とくに感心させられたのが、予算の配分方法。会社が成長するためにはお金が必要だが、テスラは限りある予算を何に費やすのか、時間軸に応じてフレキシブルに変えることができる。それでいて、経営の軸はブレない。イノベーションが起こるのは、まさにこういう場所からだと痛感した。ただし、社員はすさまじい集中力で本当によく働くから、この状態を維持したまま何年も働ける人は少ないだろう。

「今の日本の大企業はスピードについていけない」

――型破りなテスラと、典型的な日本の大企業であるパナソニックは10年にわたって協業関係を続けてきました。その中では、テスラの生産スケジュールやマスクCEOの言動をめぐってパナソニックが振り回される局面もありました。

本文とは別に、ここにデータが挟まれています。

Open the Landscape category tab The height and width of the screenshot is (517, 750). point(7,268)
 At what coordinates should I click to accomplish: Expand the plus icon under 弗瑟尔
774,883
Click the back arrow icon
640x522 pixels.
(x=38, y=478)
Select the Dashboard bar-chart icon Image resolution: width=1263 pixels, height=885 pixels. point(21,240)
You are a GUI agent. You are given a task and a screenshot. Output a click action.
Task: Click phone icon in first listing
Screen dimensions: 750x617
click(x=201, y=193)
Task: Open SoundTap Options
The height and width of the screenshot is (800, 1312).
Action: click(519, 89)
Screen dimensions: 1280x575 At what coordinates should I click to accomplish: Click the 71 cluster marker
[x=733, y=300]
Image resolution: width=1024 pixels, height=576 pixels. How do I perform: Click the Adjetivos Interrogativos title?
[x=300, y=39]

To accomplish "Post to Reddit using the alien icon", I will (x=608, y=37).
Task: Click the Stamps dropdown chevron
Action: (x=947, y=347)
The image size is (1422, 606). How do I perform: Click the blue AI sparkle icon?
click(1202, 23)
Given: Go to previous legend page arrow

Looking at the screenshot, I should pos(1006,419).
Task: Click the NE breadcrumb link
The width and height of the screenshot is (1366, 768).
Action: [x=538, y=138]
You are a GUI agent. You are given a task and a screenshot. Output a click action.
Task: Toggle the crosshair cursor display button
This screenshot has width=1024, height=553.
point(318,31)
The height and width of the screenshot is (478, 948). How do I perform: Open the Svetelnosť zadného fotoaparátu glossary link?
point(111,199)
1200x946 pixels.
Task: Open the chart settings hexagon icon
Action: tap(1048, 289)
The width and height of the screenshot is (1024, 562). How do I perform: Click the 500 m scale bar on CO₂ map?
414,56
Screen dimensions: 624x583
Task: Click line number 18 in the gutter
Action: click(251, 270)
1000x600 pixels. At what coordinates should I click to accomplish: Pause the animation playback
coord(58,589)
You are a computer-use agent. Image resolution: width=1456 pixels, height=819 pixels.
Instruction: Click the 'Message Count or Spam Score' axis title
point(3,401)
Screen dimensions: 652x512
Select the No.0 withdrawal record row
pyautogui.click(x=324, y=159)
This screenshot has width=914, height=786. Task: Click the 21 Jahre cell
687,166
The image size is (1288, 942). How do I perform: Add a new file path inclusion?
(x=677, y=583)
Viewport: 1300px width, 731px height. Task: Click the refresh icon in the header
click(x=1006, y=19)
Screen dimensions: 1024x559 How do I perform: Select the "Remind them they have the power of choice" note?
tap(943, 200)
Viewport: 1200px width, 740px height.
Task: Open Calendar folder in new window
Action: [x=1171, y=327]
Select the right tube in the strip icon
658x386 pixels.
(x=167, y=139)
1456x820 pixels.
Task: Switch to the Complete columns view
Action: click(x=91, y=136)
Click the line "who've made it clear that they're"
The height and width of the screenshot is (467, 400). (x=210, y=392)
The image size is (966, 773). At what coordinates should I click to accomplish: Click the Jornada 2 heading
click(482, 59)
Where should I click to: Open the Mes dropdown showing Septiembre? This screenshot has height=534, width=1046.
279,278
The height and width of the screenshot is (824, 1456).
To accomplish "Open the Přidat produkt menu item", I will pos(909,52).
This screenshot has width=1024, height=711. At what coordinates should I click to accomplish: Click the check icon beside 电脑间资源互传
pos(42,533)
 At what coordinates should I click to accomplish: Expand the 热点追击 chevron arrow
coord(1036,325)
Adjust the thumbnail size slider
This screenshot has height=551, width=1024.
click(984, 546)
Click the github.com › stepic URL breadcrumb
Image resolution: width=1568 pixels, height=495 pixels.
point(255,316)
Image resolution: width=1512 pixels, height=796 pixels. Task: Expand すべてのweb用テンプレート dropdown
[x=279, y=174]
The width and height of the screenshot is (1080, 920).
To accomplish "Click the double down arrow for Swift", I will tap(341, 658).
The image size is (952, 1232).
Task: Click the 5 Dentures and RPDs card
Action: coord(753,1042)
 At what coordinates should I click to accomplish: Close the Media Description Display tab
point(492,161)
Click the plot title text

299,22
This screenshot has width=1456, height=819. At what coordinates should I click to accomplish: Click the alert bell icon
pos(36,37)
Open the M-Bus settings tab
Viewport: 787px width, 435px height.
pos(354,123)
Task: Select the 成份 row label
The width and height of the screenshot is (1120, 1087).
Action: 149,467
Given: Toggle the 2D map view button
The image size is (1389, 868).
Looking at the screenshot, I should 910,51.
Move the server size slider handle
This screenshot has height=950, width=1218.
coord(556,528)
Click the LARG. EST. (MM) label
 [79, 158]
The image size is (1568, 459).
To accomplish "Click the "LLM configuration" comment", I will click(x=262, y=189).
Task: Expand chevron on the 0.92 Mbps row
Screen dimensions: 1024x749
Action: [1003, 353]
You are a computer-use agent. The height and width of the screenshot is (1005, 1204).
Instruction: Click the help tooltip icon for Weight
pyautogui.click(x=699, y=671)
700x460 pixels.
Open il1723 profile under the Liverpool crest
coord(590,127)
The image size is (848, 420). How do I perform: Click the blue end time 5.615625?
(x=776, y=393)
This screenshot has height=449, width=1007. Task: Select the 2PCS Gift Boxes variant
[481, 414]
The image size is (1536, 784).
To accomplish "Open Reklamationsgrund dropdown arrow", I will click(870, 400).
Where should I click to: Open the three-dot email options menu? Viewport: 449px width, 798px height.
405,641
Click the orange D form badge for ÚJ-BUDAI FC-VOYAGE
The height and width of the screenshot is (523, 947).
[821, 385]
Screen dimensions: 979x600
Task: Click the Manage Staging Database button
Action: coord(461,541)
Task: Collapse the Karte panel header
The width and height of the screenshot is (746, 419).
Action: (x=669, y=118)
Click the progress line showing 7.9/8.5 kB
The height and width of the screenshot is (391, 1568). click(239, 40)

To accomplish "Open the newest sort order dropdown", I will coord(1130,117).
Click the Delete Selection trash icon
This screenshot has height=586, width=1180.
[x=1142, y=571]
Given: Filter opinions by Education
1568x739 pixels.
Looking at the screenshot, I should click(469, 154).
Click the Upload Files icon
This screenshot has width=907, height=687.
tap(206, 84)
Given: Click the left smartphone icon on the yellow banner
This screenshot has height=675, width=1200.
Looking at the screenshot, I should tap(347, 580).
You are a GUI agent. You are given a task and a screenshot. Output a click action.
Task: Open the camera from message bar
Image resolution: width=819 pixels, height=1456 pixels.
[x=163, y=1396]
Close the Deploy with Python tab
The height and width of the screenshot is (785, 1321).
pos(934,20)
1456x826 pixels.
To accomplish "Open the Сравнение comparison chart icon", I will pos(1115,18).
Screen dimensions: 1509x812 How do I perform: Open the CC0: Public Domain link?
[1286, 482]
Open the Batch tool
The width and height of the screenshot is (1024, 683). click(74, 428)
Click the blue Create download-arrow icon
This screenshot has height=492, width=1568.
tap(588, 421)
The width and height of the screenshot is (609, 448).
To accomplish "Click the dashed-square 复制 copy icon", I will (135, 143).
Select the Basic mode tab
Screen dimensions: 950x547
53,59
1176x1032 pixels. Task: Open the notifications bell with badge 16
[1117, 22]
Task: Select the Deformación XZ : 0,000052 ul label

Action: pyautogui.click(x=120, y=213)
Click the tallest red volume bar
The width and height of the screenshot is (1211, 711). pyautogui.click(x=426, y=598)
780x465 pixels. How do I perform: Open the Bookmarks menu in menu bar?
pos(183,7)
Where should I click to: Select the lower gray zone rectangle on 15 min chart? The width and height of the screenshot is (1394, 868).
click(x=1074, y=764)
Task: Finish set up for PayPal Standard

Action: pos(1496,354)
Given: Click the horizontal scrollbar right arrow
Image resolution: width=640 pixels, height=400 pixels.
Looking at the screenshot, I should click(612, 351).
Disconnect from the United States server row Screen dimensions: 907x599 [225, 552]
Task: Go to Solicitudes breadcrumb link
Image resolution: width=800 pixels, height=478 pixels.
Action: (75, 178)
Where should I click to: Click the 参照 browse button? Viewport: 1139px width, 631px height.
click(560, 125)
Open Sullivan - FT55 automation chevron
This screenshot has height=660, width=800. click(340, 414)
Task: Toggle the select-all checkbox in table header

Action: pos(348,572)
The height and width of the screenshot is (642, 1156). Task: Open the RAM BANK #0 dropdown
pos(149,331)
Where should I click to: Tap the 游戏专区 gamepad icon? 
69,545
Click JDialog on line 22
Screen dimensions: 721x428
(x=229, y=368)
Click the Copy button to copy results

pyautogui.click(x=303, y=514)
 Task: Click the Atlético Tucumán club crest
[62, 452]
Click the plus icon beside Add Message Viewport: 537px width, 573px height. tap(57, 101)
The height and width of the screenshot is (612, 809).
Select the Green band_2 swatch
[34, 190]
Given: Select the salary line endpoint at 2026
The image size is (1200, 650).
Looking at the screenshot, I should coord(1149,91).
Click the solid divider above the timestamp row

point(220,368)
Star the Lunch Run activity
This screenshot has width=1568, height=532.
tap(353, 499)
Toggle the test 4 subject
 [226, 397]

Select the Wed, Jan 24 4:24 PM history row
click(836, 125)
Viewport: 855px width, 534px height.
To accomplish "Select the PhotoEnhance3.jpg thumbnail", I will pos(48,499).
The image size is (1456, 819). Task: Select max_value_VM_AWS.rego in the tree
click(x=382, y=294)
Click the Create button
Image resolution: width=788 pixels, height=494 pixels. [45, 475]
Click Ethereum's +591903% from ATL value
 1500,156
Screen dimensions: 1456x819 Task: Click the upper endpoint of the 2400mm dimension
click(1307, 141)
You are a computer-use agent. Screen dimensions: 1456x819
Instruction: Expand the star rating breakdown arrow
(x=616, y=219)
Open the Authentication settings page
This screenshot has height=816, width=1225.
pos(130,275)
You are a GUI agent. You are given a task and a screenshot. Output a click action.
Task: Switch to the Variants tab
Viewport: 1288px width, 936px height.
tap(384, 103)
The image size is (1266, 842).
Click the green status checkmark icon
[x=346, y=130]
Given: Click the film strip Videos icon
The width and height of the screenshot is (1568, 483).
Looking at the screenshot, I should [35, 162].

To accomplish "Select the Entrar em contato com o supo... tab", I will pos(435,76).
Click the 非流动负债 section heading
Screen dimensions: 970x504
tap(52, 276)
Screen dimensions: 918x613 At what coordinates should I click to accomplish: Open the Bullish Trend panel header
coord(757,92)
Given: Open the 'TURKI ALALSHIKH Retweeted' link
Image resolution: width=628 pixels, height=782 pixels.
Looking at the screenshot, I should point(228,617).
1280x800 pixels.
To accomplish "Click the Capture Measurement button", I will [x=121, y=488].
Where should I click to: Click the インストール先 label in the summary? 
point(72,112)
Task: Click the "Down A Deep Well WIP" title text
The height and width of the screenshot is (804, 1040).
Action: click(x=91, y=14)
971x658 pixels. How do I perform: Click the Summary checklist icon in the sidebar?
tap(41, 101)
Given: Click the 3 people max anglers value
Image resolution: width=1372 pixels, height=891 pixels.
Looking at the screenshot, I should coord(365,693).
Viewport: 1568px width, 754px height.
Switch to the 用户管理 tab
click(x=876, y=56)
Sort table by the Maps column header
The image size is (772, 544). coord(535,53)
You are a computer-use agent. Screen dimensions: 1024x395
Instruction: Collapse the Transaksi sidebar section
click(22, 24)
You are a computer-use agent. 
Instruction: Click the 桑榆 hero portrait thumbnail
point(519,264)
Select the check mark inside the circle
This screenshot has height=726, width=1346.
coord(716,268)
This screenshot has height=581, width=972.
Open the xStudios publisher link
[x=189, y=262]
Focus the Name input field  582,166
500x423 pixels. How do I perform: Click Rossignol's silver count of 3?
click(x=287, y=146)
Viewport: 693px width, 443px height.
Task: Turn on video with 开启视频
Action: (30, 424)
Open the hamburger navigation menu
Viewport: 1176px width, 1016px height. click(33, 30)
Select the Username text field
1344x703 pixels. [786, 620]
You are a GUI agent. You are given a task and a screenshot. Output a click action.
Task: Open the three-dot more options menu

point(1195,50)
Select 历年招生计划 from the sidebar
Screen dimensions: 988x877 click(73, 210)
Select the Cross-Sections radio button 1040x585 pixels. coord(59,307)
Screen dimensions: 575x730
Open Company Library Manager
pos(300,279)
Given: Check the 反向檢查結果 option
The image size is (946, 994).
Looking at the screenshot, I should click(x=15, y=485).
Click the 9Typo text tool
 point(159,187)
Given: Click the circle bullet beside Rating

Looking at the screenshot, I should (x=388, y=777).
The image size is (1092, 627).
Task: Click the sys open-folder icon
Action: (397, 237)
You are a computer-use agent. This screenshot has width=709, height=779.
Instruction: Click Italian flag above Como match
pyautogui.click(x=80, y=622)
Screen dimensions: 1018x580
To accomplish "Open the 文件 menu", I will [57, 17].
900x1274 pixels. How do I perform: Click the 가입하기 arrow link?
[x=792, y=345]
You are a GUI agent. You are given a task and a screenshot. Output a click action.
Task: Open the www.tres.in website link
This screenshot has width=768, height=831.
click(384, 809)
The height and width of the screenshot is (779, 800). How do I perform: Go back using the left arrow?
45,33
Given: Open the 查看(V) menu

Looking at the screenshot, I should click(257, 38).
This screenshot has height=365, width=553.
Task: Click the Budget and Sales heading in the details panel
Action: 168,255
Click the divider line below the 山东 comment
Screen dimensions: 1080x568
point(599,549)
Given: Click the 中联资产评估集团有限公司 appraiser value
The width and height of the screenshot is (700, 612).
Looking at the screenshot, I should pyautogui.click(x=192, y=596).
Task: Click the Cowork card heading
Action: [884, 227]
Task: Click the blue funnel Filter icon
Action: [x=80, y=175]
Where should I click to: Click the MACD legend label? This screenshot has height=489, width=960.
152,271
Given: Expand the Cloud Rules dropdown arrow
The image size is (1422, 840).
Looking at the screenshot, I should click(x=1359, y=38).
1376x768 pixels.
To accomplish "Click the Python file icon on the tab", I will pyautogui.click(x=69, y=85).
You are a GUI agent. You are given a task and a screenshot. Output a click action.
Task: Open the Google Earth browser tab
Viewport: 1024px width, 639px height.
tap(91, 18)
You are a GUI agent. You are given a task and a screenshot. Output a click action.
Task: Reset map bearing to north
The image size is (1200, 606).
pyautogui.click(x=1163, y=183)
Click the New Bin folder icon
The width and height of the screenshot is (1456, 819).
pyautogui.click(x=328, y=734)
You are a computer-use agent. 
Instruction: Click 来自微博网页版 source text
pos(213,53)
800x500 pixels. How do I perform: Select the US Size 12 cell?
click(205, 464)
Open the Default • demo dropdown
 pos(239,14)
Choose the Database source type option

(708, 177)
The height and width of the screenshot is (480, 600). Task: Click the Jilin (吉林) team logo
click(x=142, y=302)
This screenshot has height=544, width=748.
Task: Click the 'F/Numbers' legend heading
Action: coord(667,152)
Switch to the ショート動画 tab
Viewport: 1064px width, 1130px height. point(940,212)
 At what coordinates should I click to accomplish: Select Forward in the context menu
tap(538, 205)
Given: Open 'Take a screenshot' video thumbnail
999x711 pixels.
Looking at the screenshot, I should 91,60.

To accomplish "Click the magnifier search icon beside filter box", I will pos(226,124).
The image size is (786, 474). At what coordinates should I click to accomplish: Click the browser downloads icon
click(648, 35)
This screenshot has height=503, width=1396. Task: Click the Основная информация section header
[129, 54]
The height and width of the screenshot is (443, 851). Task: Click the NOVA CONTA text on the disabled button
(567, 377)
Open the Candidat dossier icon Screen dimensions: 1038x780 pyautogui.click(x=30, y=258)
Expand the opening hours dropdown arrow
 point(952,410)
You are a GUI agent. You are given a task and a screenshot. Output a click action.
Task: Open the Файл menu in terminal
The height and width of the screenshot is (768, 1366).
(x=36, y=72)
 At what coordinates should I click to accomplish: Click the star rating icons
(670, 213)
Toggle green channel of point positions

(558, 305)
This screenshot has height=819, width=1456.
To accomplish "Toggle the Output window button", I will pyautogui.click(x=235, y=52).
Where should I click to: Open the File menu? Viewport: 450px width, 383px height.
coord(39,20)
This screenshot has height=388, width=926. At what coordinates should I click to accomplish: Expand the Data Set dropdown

パナソニックに限ったことではないが、今の日本の大企業は、テスラのような企業のスピードについていけない。課題は、意思決定に慎重すぎる点にある。

日本の製造業には高い技術力があった。半導体も液晶もリチウムイオン電池も、すべて日本が技術的に先行していた。こうした設備産業の場合、市場が拡大期に入ると生産増強が必要だが、日本企業は目先のPL(損益計算書)を心配し、設備投資に慎重になる。そのうち、海外勢がエイヤで思い切った投資をする。中国勢は、政府による補助金もある。そして、いつの間にか生産量で抜かれている。その結果、投資した工場をフル稼働するだけの需要が得られず赤字になって、日本勢は敗北する。その繰り返しだ。

――車載用の電池も同じ道をたどる、と?

間違いなく、すでに電池も同じ構図に陥っている。非常に残念なことだが……。もちろん、これは今初めてわかったことではなく、だからこそ(パナソニックが)高い成長ポテンシャルを持つテスラと手を組むことで、その運命を変えようと思った。

ただ、今の日本企業では、よほどのカリスマ経営者がいるか、創業者が経営に関わっている企業でない限り、彼らについていくのは容易ではない。テスラの場合、北米のギガファクトリーはこれから軌道に乗っていくが、上海、ベルリン、テキサスとテスラの拠点はどんどん増えていくのだから。